Overview

For this unit, we will discuss the idea of generating artificial/synthetic/fake data.

Objectives

  • Know about reasons why one might want to use simulated data.
  • Be familiar with some ways to create and use simulated data.

Introduction

Your goal is generally to analyze some real-world data to answer a question. So what’s the point of producing synthetic (also often referred to as simulated or artificial or fake) data? There are several good reasons why this can sometimes be useful.

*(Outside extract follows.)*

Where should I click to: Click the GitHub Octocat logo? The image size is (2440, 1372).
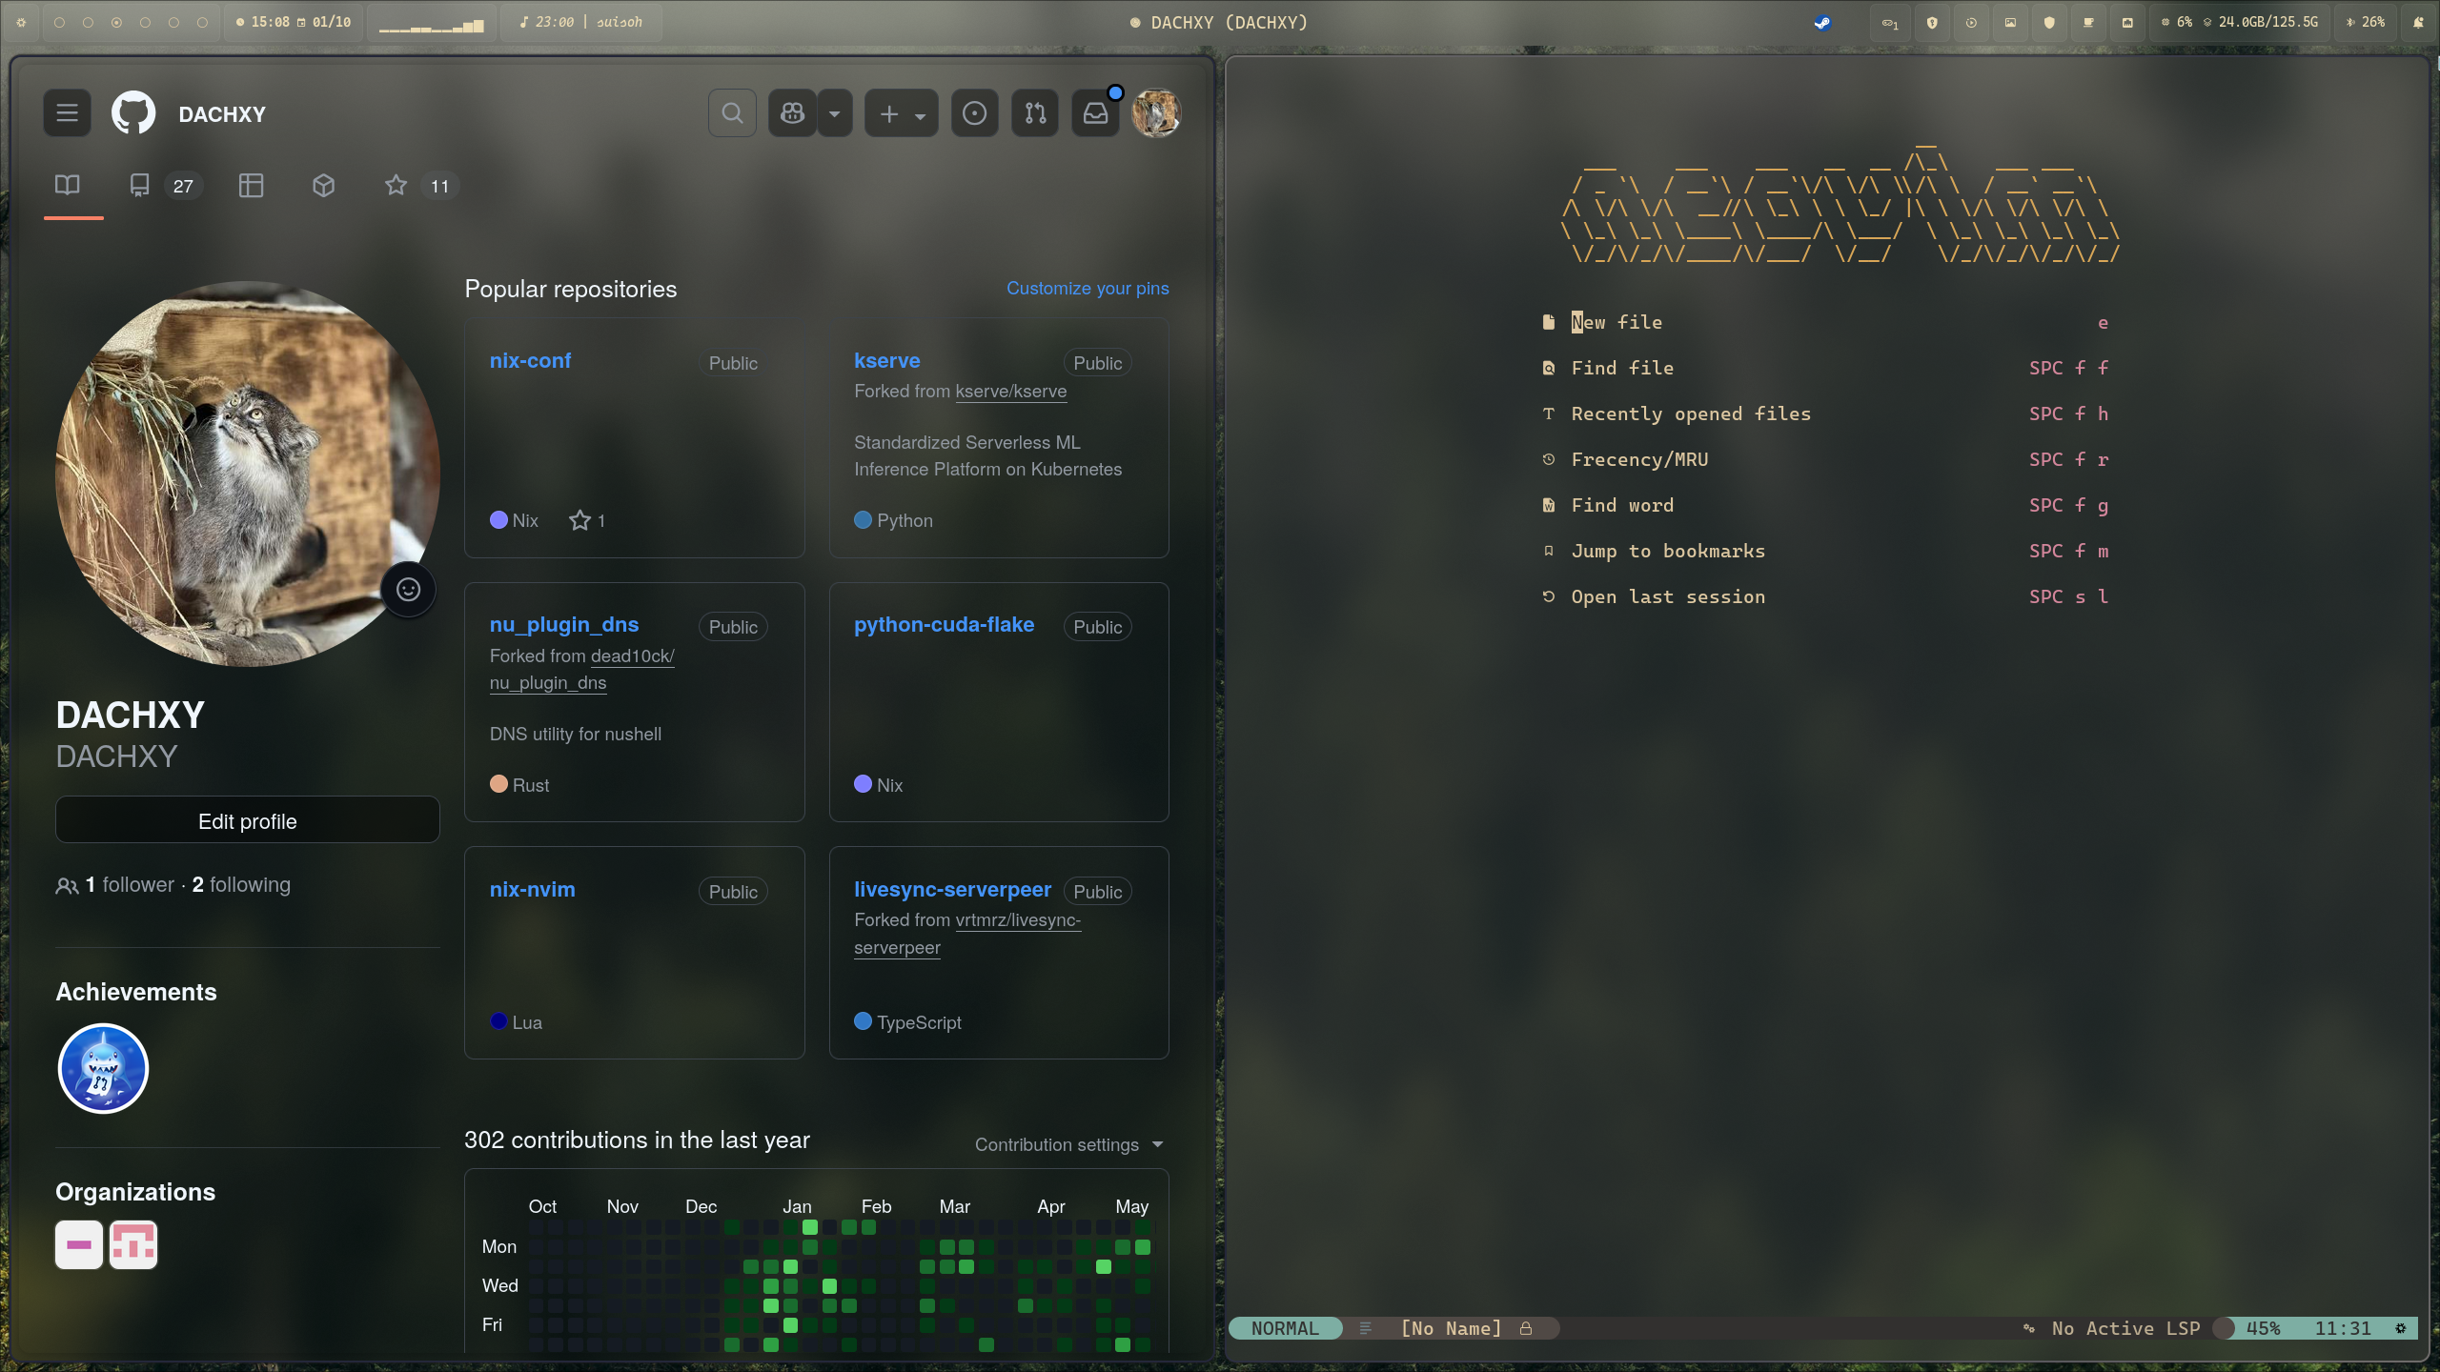tap(133, 113)
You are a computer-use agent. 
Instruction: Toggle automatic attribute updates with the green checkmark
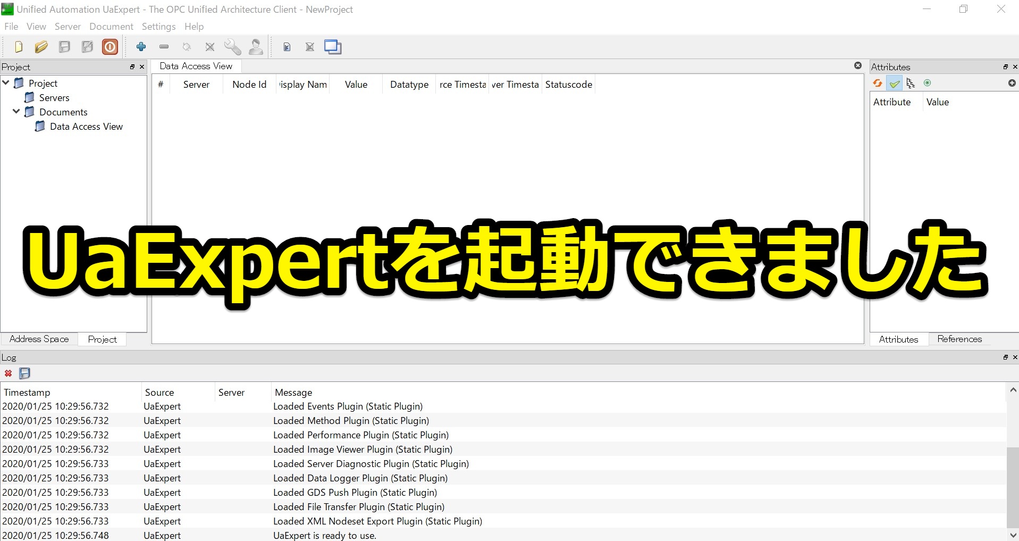click(895, 83)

Reasons to use simulated data

Testing your models

For your simulated data, you know exactly how it is created (because you do it). Let’s say for your data analysis, you want to look at the relation between the daily dose of some statin drug a person takes, and if that has some association with their LDL cholesterol. Depending on the exact structure of your data, you might fit various simple or complex models and get some answers. You can - and should! - look carefully at the results to see if they make sense. But you never know for sure if the model “got it right” since you don’t know what the true (whatever that might mean) answer is. In contrast, if you created the data, you know exactly what the true answer should be. This allows you to test your models and see if they can recover what you know the truth to be. For instance if you set up the data such that there is a linear relation between drug dose and outcome of interest, and you set the slope of this relation to some value, then when you fit a linear model you should expect to get that value back.

No problems with sharing

Another important reason can be confidentiality. There are often limitations (real or perceived) for sharing the actual data. That’s not a problem with simulated data. So if you want to be able to share your analysis with collaborators or readers when you publish, and for some reason you can’t share the actual data, you can share simulated data. This allows others to run all your code and reproduce your analysis workflow, even if they won’t get quite the same results since they are using simulated and not the real data.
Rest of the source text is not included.